→ **RECORDS FOR THE TASK**:
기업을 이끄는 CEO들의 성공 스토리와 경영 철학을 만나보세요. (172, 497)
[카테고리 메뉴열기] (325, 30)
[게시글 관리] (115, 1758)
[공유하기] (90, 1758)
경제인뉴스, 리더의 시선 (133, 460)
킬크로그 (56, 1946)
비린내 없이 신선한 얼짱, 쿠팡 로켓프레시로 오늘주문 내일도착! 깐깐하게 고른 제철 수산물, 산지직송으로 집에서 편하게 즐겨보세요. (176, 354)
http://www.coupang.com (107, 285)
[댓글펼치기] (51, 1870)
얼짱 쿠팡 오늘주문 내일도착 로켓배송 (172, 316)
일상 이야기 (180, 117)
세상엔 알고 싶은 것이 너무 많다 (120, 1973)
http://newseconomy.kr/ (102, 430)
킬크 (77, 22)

→ **TASK BRIEF**:
Using the material above, reproduce exactly the line that contains "경제인뉴스, 리더의 시선 (133, 460)" and all lines after it through the last one, and only those.

→ **SOLVED EXERCISE**:
경제인뉴스, 리더의 시선 (133, 460)
킬크로그 (56, 1946)
비린내 없이 신선한 얼짱, 쿠팡 로켓프레시로 오늘주문 내일도착! 깐깐하게 고른 제철 수산물, 산지직송으로 집에서 편하게 즐겨보세요. (176, 354)
http://www.coupang.com (107, 285)
[댓글펼치기] (51, 1870)
얼짱 쿠팡 오늘주문 내일도착 로켓배송 (172, 316)
일상 이야기 (180, 117)
세상엔 알고 싶은 것이 너무 많다 (120, 1973)
http://newseconomy.kr/ (102, 430)
킬크 (77, 22)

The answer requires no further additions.